Right in the middle of Shoreditch, right off Curtain Rd, in a little alleyway behind Hewett St, behind doors that could perfectly belong to a backstreet car hand wash, just signalled by a handmade cardboard and white chalk: Urban Masters, organised by The Opera Gallery. Quite an interesting offset from the usual white wall gallery but in the shape and form of what street art is: something more warehouse-y, in an old Victorian Factory. 13 Hearn Street.
To warm up, a classic 80s tag in blue and green neon by Risk.
One of my favourites pieces from the exhibition was actually right at the entrance. Remarkable in its bright magenta background, there it was: a portrait of Chairman Mao made out of more than 9000 plastic soldiers, by Joe Black. Brilliant.
And right next to Mao, there it was ROA, with his usual animal pieces and bit à la Gunther Von Hagens, showing the internal bits of the dog (titled Canis), and a hint of anatomy class for kids. Brilliant as usual, bone included.
Kan was also there, with his puntillistic approach to emulate Warhol's signature pieces. Made with markers.
Interesting dynamic piece by the German Mentalgassi, consisting on the parallel slates of a fence: different angles, two different pieces, or nothing, depending on the perspective. It reminded me of the very famous garage door on Curtain Road that showcases the pieces with the same concept of different angles.
Love, Crash and Burn by Zevs. It reminded me of thehuge crashed car at the Sunday Upmarket.
And yes, before anybody asks, Bansky was also invited to the party, but in my opinion, his piece did not bring much to the table. So was Blek Le Rat, but still, the Parisian is not my cup of tea anyway. Bleh, let's move on.
And the night was all about the portraits. Shall we call this piece 'Portrait of Picasso with an Oomph'? Because everything looked pretty normal from afar, but the close up look was another story. Also by Joe Black, and definitely an artist I am going to keep following.
Badges, definitely not suitable for work.
The brilliant Colombian Stinkfish was also there in the house to showcase his art. He just left discrete piece in wood and black ink, shy in comparison with his usual colourful pieces that we are used to see, but still terrific. Powerful. One of my favourites.

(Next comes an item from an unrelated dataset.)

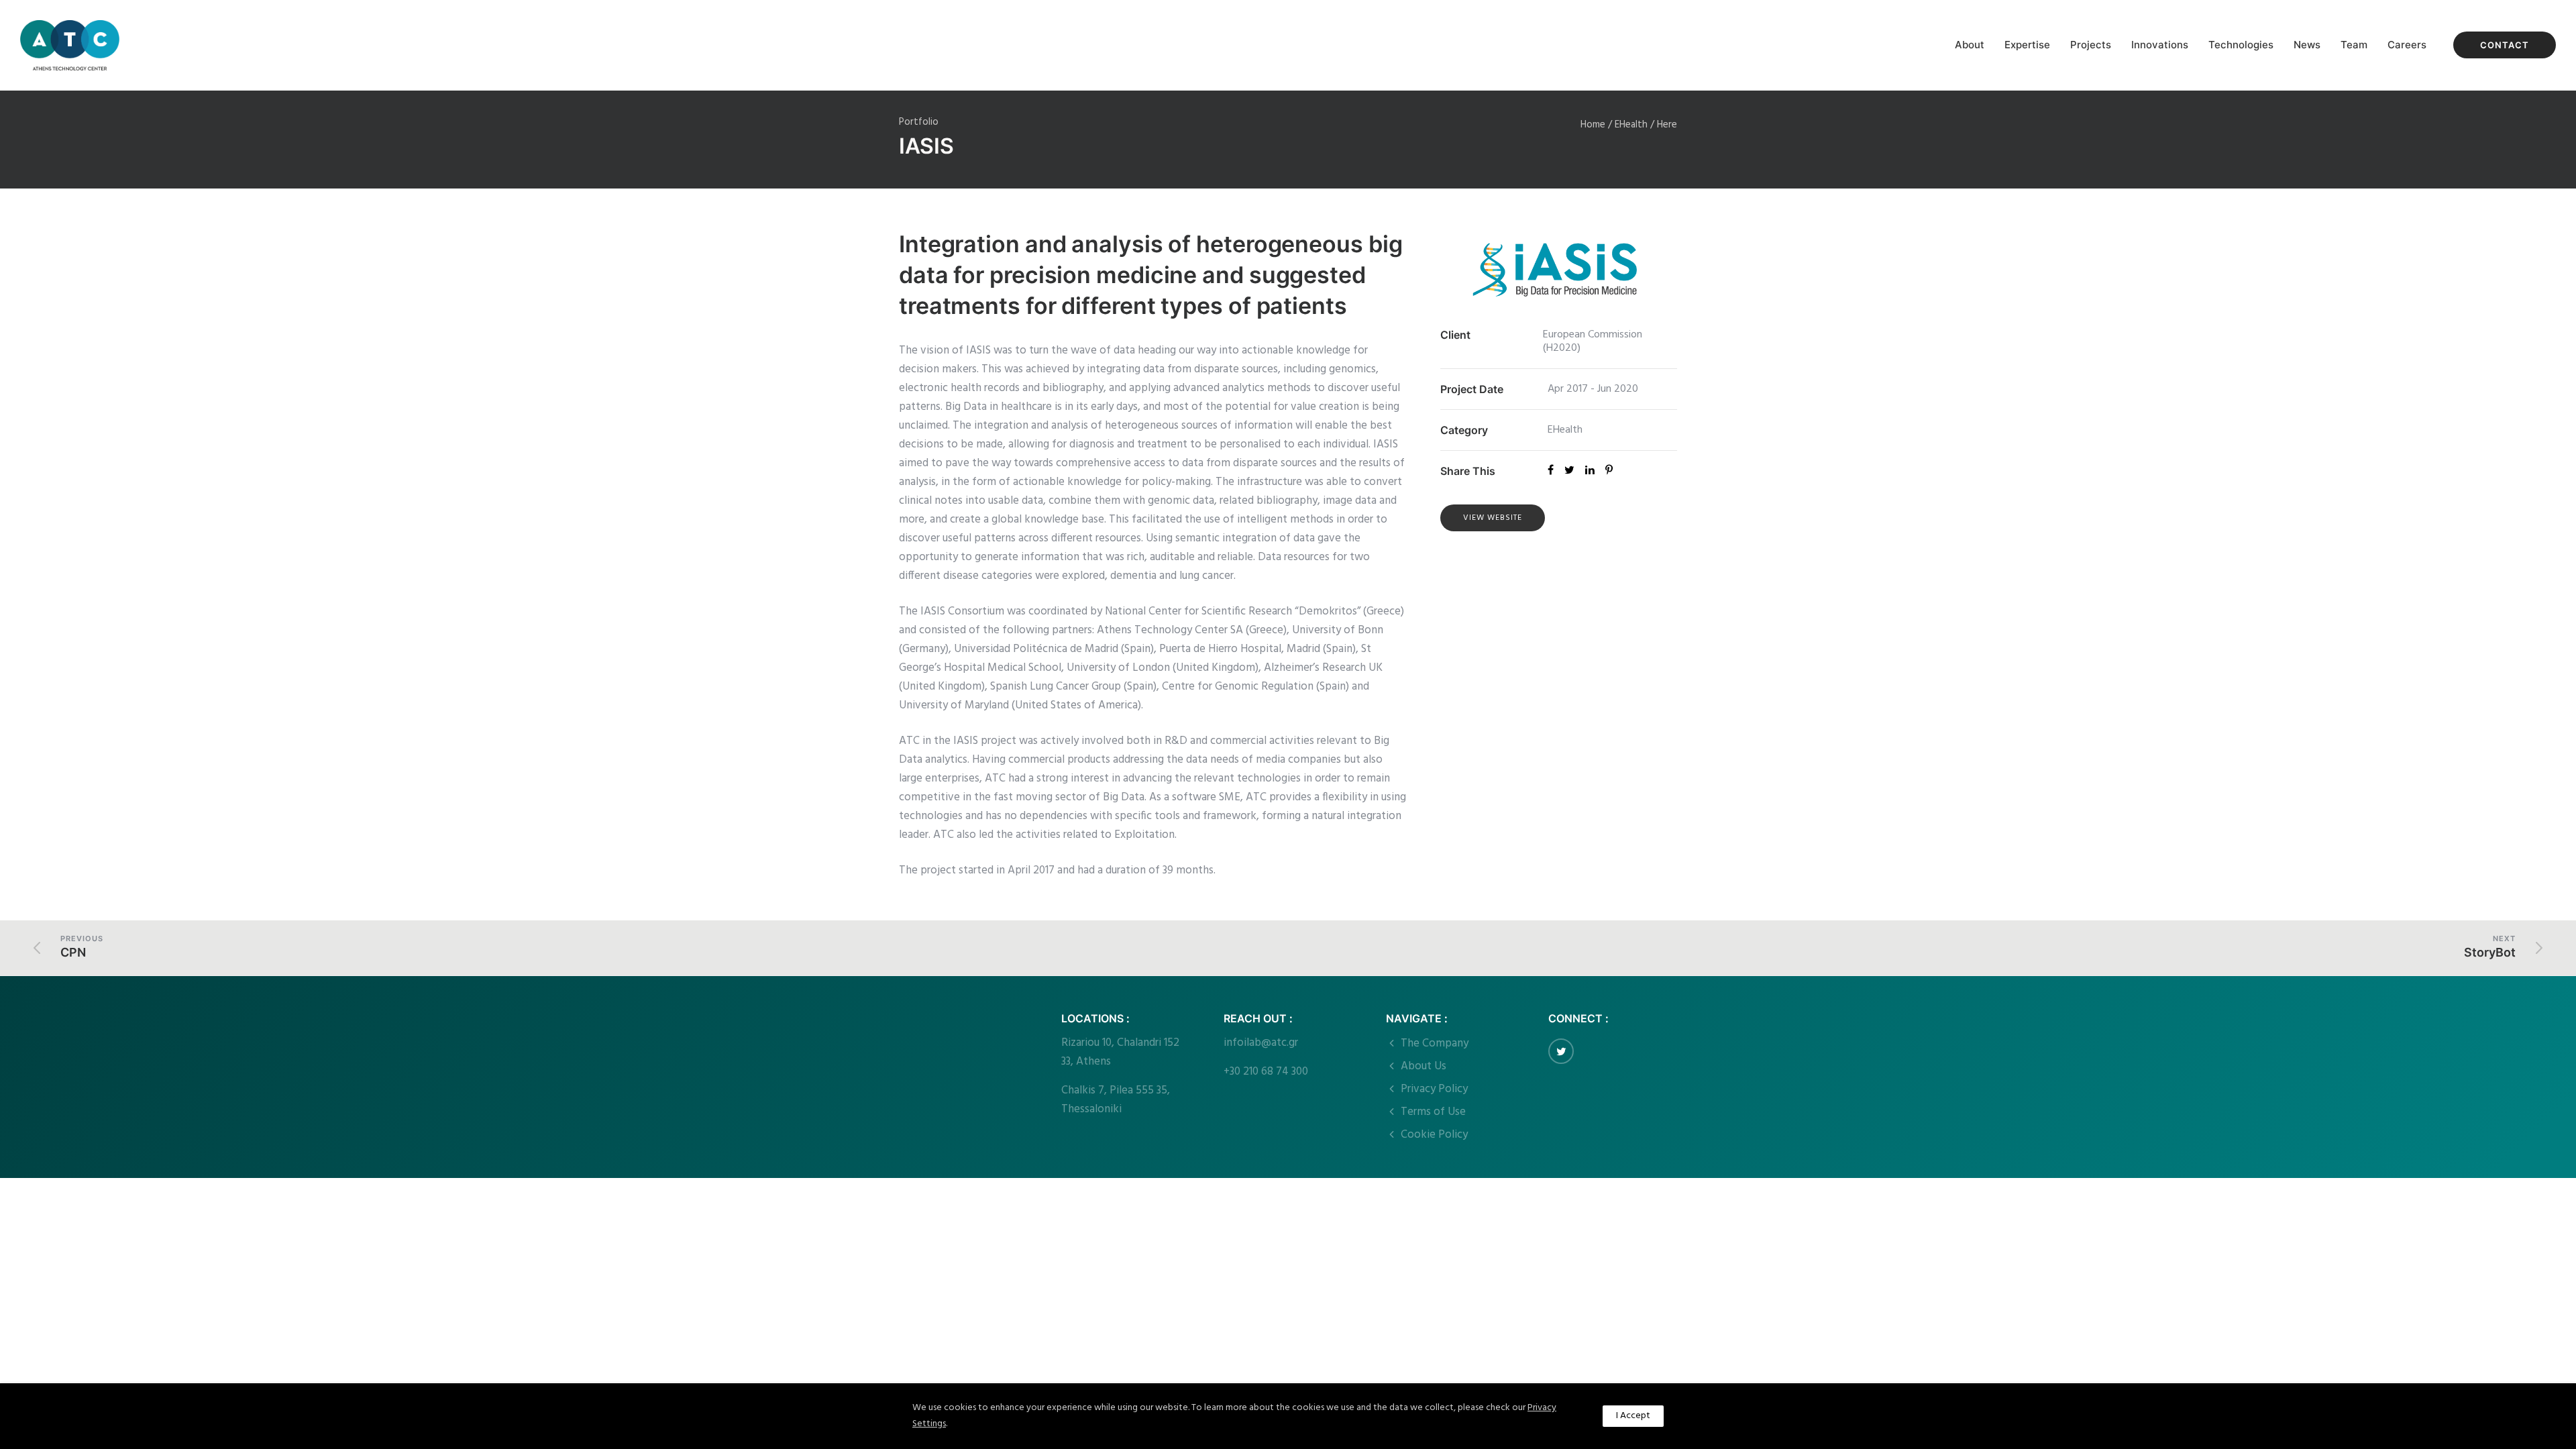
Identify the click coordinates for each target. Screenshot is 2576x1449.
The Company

Nick Gentry, new for me, gambled for the portrait again, taken me back to childhood, given a far more functional use to the loathed floppy disks. It was quite entertaining to spot the programs on the labels. Actually a Londoner: Social art from the obsolete, that's what his biography says.
Piece on wood by ZeZão.
More Graphical and sober was ---- with the use of nails and string, which by the way, reminded me of the London-based artist Perspicere, who uses a similar technique. Good stuff.

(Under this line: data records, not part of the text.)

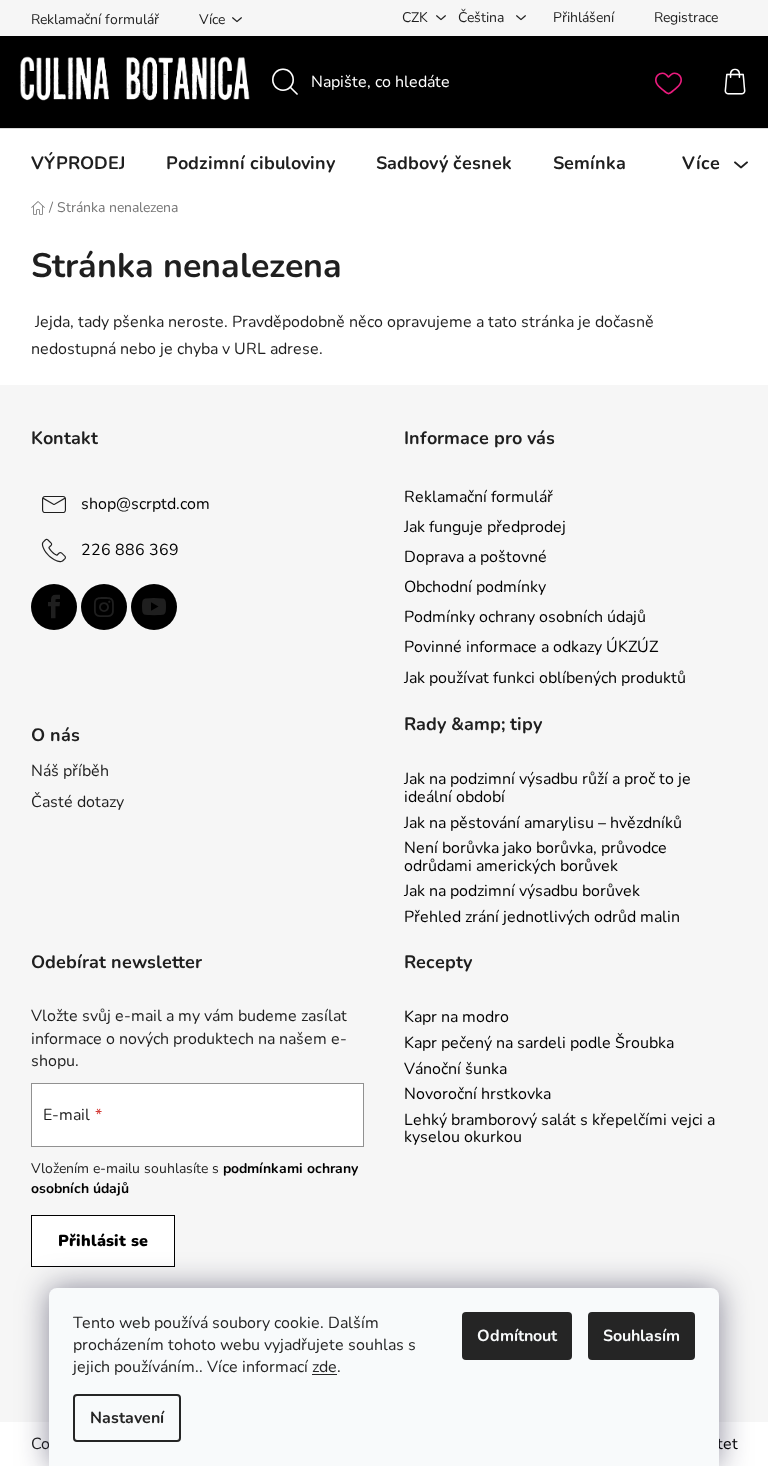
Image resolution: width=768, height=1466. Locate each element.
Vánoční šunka (455, 1070)
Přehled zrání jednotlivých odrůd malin (542, 918)
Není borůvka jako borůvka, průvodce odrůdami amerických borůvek (535, 857)
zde (324, 1367)
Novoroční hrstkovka (477, 1095)
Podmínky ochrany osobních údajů (525, 617)
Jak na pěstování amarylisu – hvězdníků (543, 824)
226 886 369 (130, 550)
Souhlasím (641, 1336)
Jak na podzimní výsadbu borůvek (522, 892)
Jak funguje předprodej (485, 527)
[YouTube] (154, 607)
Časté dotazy (77, 802)
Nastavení (127, 1418)
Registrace (686, 17)
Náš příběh (70, 771)
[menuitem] (78, 163)
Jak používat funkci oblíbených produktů (545, 678)
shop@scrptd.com (145, 504)
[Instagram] (104, 607)
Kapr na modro (456, 1018)
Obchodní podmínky (475, 587)
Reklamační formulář (95, 19)
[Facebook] (54, 607)
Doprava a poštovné (475, 557)
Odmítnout (517, 1336)
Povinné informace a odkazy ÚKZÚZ (531, 647)
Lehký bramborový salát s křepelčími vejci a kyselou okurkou (559, 1129)
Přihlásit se (103, 1241)
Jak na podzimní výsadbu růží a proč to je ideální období (547, 788)
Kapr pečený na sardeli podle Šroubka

The exhibition was starting to be a retrospective thing, a return to my childhood in terms of the materials used by the artists: string, floppy disks, markers, and now painted toy trains, by Gris1.

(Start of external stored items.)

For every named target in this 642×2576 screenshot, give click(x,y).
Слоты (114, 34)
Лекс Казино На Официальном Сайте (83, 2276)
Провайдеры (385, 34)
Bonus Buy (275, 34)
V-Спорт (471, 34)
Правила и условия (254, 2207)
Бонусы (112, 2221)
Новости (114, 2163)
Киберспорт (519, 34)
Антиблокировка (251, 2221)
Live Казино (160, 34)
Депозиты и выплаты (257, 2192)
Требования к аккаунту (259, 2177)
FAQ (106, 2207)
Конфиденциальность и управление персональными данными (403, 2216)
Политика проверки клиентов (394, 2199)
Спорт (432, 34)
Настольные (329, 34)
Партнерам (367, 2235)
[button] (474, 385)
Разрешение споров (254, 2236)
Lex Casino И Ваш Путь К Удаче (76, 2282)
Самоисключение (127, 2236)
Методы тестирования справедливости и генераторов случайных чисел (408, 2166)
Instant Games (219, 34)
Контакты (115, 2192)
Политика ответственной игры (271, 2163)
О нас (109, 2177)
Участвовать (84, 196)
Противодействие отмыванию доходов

A reinterpretation of Picasso's masterpiece Guernica by Ron English. Still dramatic, but in another different tone. Cowgirl Guernica.
David Shillinglaw. Impressive too.
The very famous around East London streets C215 didn't want to miss the opportunity to hang one of his pieces in a disused road sign.
Free, exciting and sufficient. A good wrap up for all the Street Art that has been blooming around on the last year.
We want more.
Masters indeed. This was a good lecture.